The importance of macrophages in the host immunity against disseminated

candidiasis in vivo was believed to be first highlighted by Qian et al. in 1994

[262]. However, for almost 2 decades, their observations were not followed up

till a paper published by Lionakis et al. in 2013 [82]. In the study by Qian et al.,

they reported that mice depleted with macrophages were highly susceptible

towards invasive Candida infection. The depletion of macrophages in vivo was

achieved by i.v. administration of liposome-entrapped dichloromethylene

diphosphonate (L-Cl2MDP) into the mice. More importantly, Qian et al. stated

that this treatment ablated splenic and liver macrophages but not neutrophils

in vivo.
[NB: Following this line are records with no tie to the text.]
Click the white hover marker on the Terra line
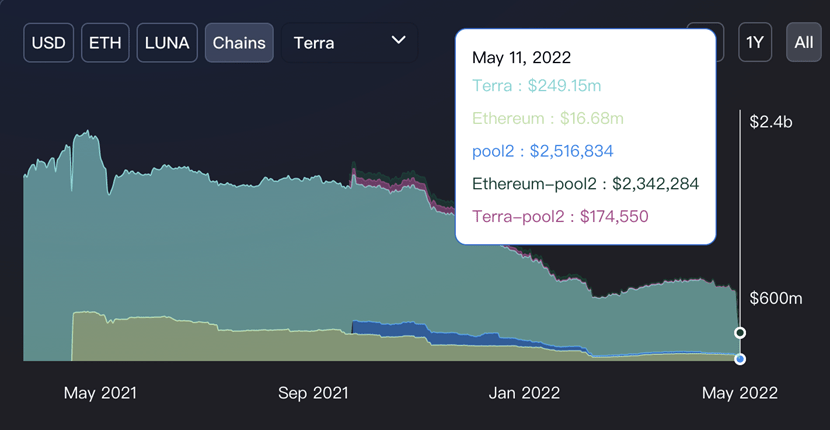The image size is (830, 430). click(x=740, y=333)
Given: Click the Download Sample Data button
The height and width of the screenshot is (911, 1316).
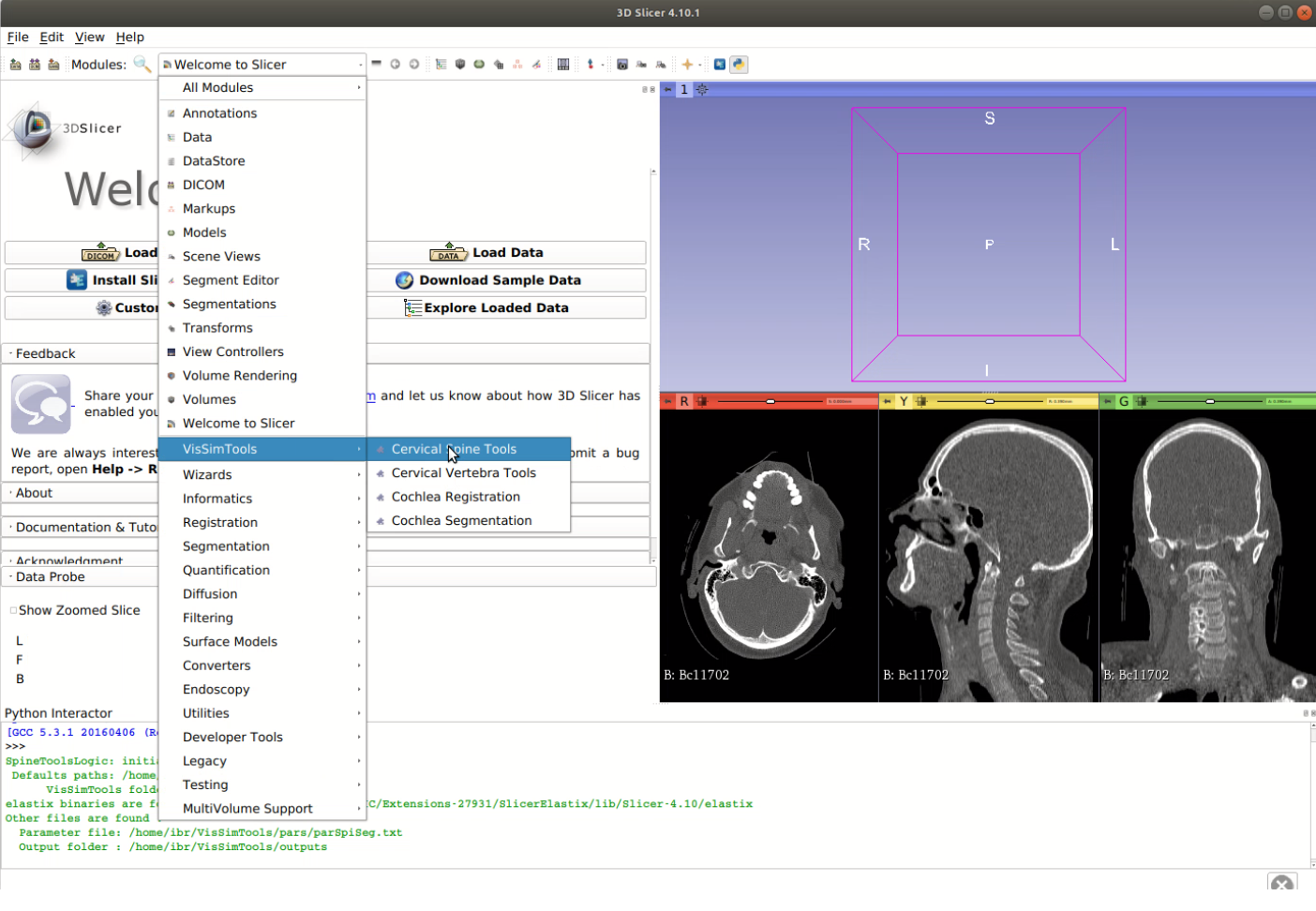Looking at the screenshot, I should [499, 280].
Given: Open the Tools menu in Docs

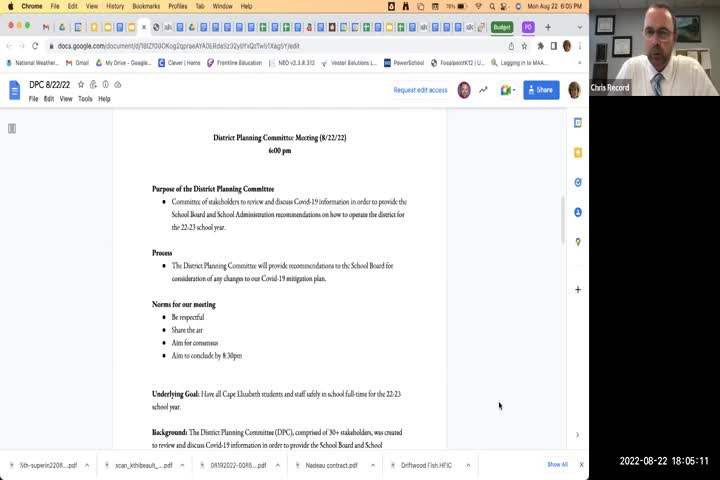Looking at the screenshot, I should pyautogui.click(x=85, y=99).
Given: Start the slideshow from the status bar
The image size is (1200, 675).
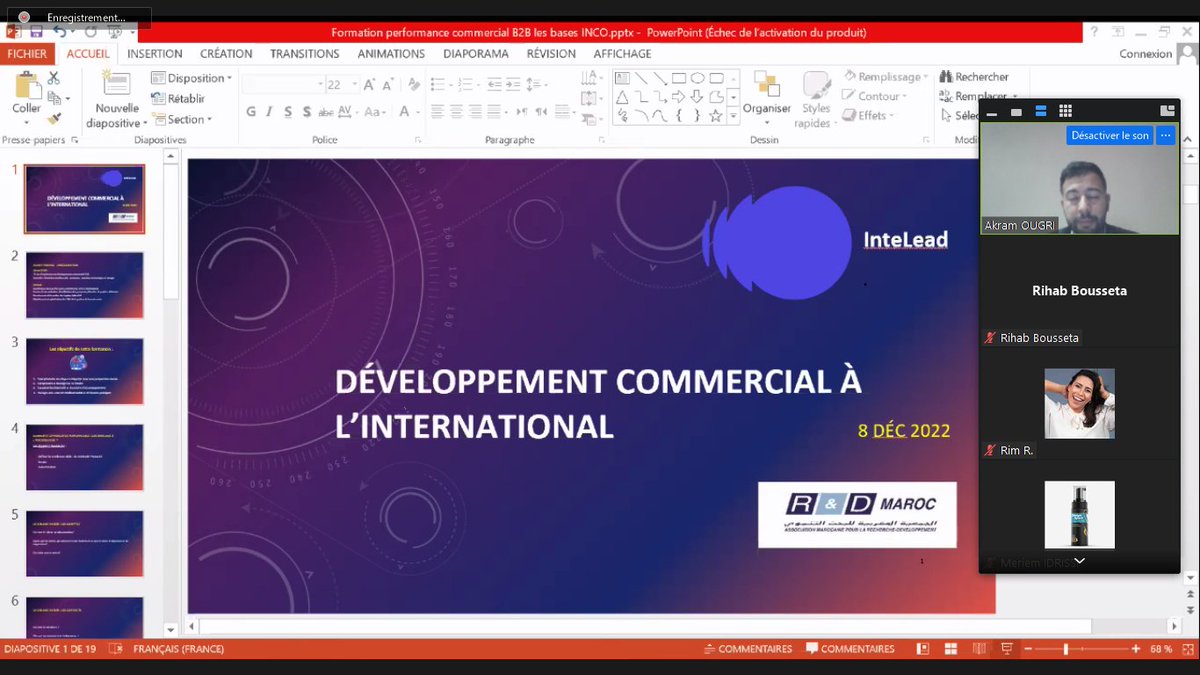Looking at the screenshot, I should [x=1005, y=648].
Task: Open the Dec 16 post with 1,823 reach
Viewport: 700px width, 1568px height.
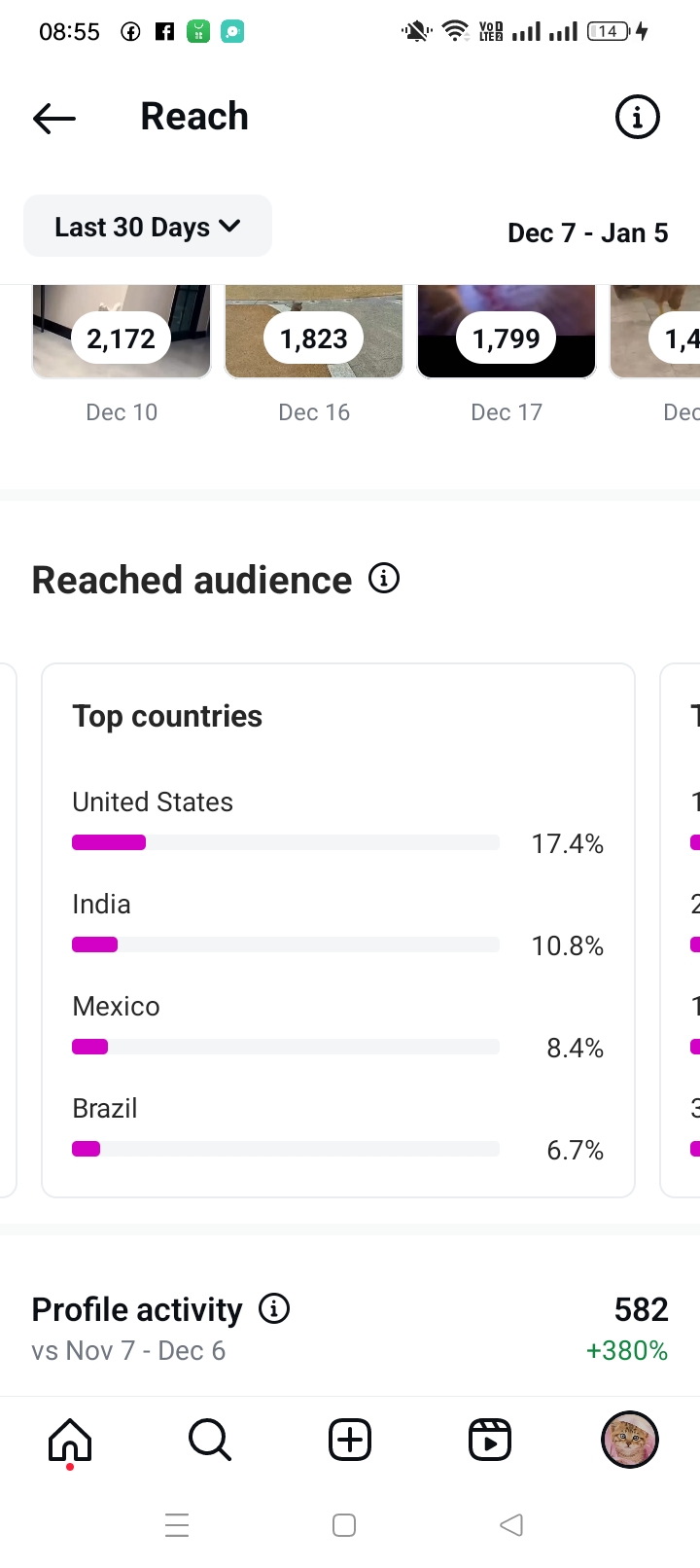Action: [x=314, y=333]
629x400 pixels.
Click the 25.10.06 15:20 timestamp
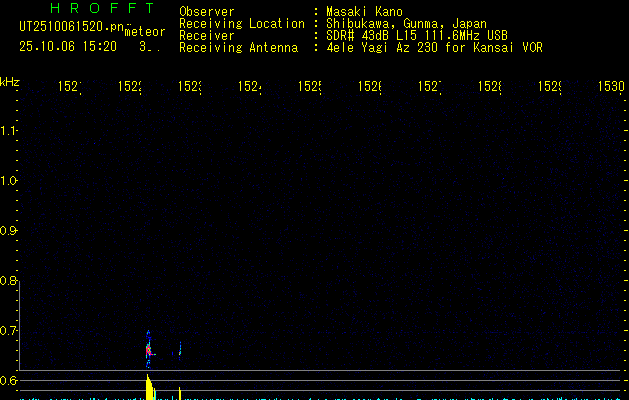pos(66,46)
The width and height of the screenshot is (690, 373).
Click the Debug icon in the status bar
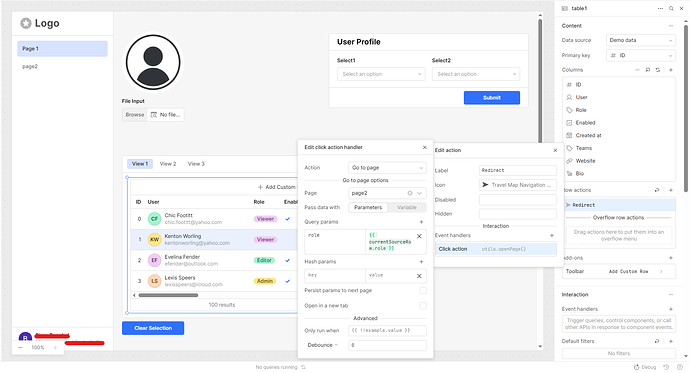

The authors reasoned that the observed phenotype is due to the

binding of C.albicans to the splenic marginal zone macrophages and depletion

of these macrophages renders the host incapable of entrapping C.albicans in

the spleen, hence leading to an increase in the kidney fungal burdens of

macrophages-depleted mice [262]. However, given that the mice were treated

with L-Cl2MDP through i.v. route, there is a possibility that tissue-resident

macrophages in all organs, including kidneys, were also depleted. Hence, the

enhanced susceptibility of these macrophages-depleted mice could be due to

the depletion of renal macrophages. Indeed, they observed that kidneys of

these L-Cl2MDP–injected mice exhibited drastic increase of Candida load, but

not in the spleen and liver, as compared to that of the infected controls [262].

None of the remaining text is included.